Para ela, há uma série de fatores – incluindo o racismo estrutural – que excluem essas pessoas do mundo acadêmico. “Ocorre em uma frequência muito baixa uma pessoa negra como pesquisadora e docente universitária, principalmente por conta das dificuldades da população negra, e especialmente da mulher negra.”
Reflexos da desigualdade racial na educação brasileira
Existem diversos dados e pesquisas que mostram como a desigualdade racial se reflete no cenário da educação brasileira. A Pesquisa Nacional por Amostra de Domicílios Contínua (PNAD) de 2019, por exemplo, mostra que 71,7% dos jovens fora da escola são negros. O mesmo estudo demonstra que 3,6% das pessoas brancas de 15 anos ou mais eram analfabetas, enquanto esse percentual chega a 8,9% entre as pessoas negras.

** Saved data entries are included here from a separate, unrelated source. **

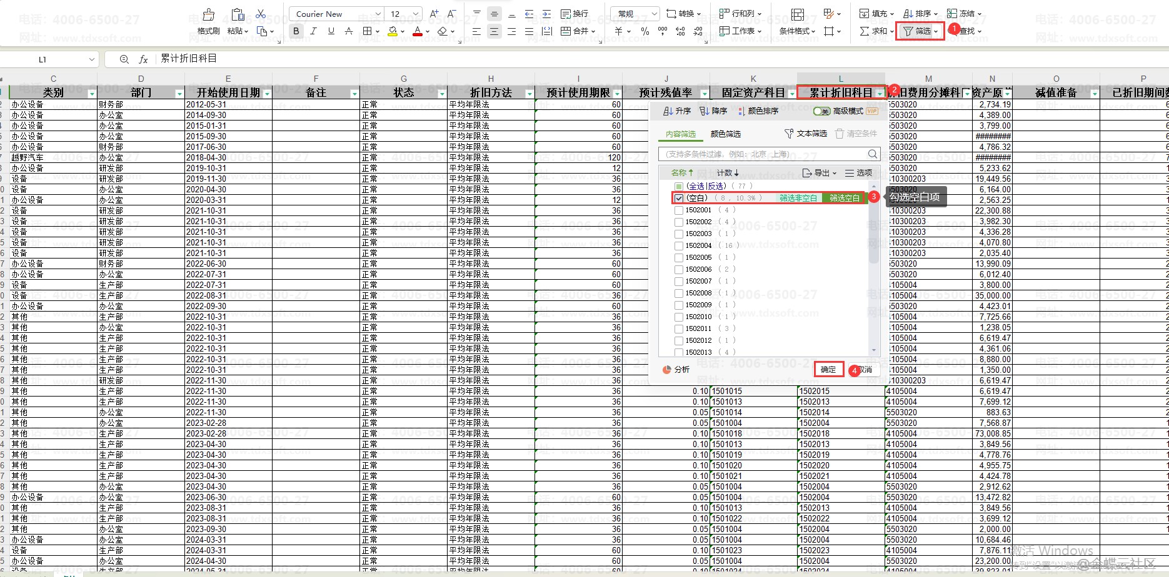Click the cut scissors icon
Image resolution: width=1169 pixels, height=577 pixels.
coord(261,14)
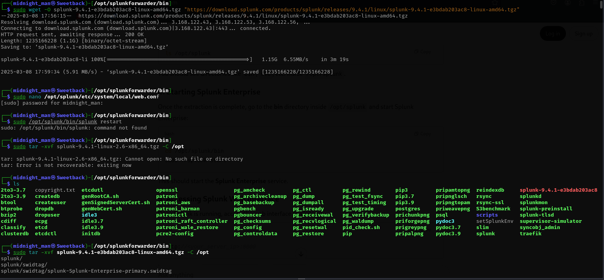Click the underlined /opt/splunk/bin/splunk path

click(x=63, y=121)
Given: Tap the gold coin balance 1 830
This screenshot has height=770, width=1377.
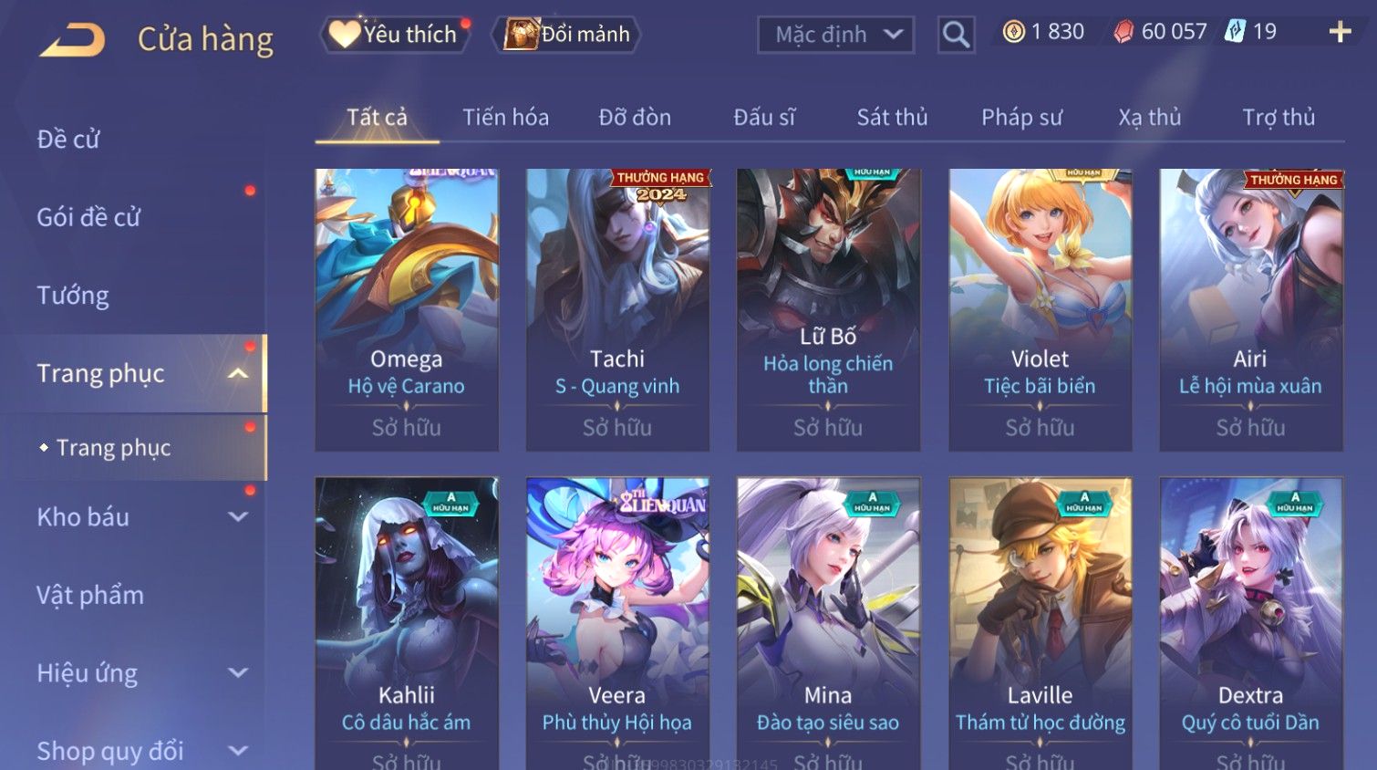Looking at the screenshot, I should pos(1043,32).
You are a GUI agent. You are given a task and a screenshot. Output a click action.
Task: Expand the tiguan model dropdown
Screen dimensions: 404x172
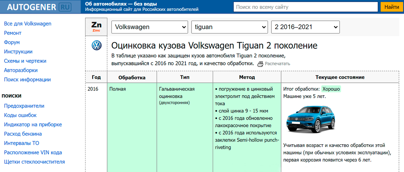coord(230,27)
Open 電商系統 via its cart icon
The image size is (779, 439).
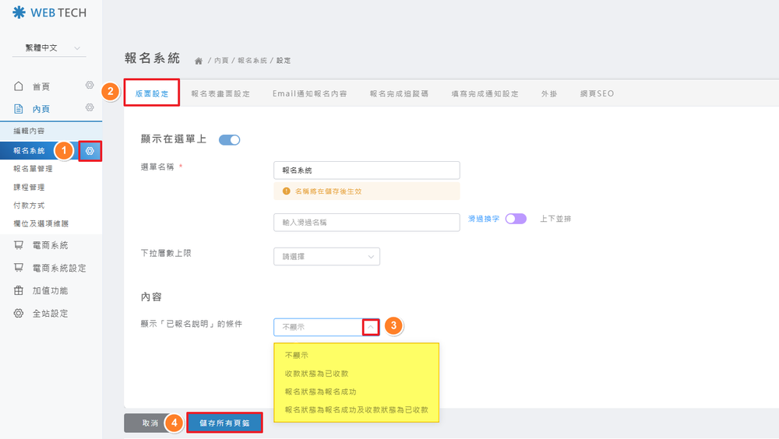[19, 245]
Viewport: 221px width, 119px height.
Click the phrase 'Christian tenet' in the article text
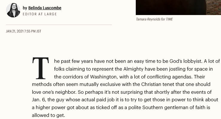click(x=158, y=84)
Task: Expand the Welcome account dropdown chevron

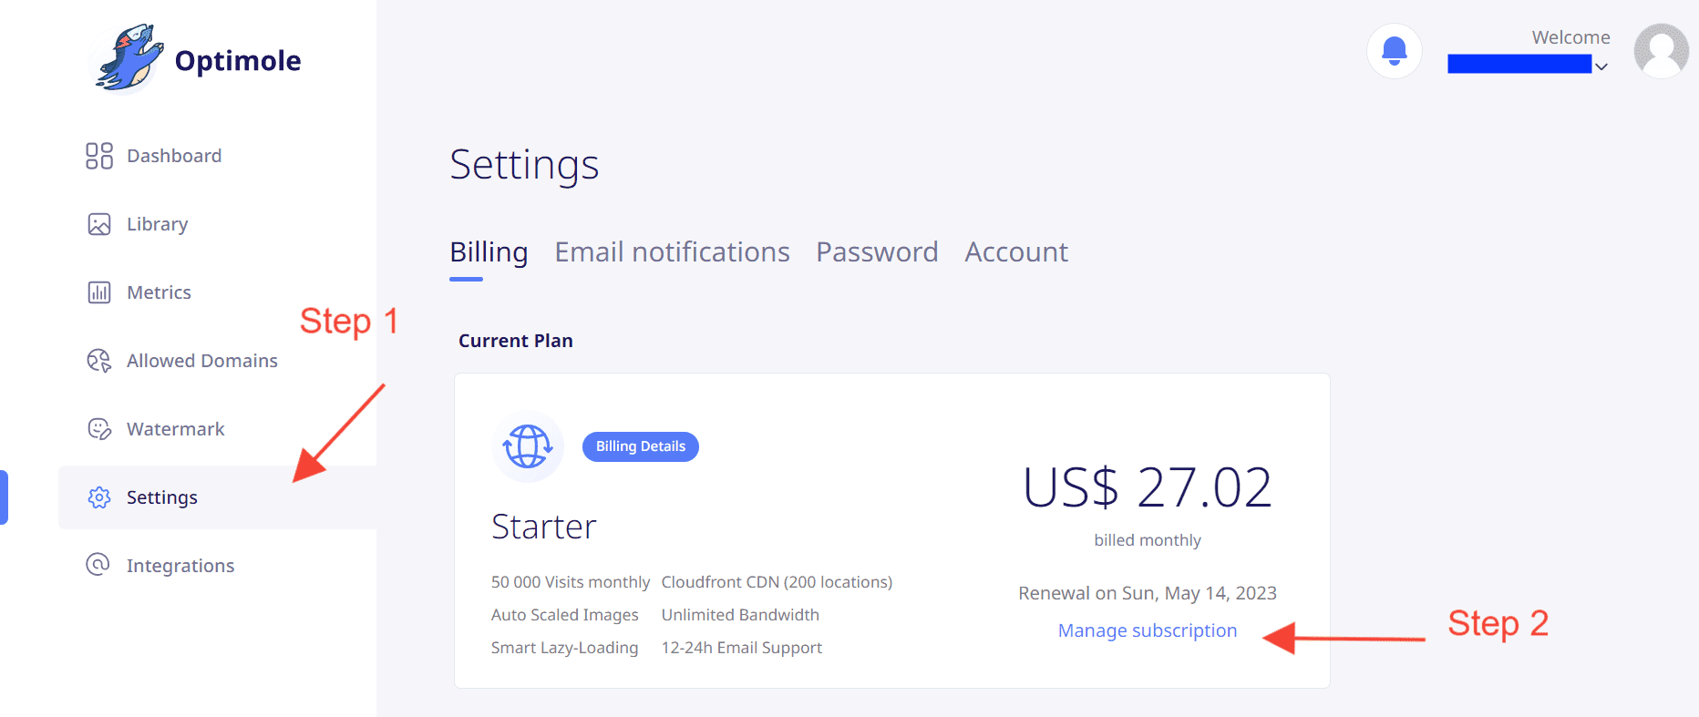Action: pyautogui.click(x=1601, y=67)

“O Brasil é um país racista, e isso é um impedimento de ascensão social, pois o racismo potencializa as desigualdades”, acusa Delton Aparecido Felipe, pesquisador da escola de Direito da FGV-SP e diretor da Associação Brasileira de Pesquisadores/as Negros/as (ABPN). “E no Brasil os corpos negros vivenciam o racismo ao longo das suas vidas. Para se formar mais pesquisadores negros, é preciso que haja igualdade na trajetória escolar, impedida pelo racismo. Se isso já é percebido quando olhamos para a educação básica – que é obrigatória –, quando olhamos o ensino superior – que nao é obrigatório – há maior impedimento ainda para negros e negras”, observa Delton.
Essa desigualdade racial, como ele aponta, atinge a universidade brasileira. Ainda de acordo com a PNAD 2019, considerando a faixa etária entre 18 e 24 anos, pessoas brancas têm duas vezes mais chances de estarem na universidade ou de já terem concluído o ensino superior, em comparação com pretos e pardos.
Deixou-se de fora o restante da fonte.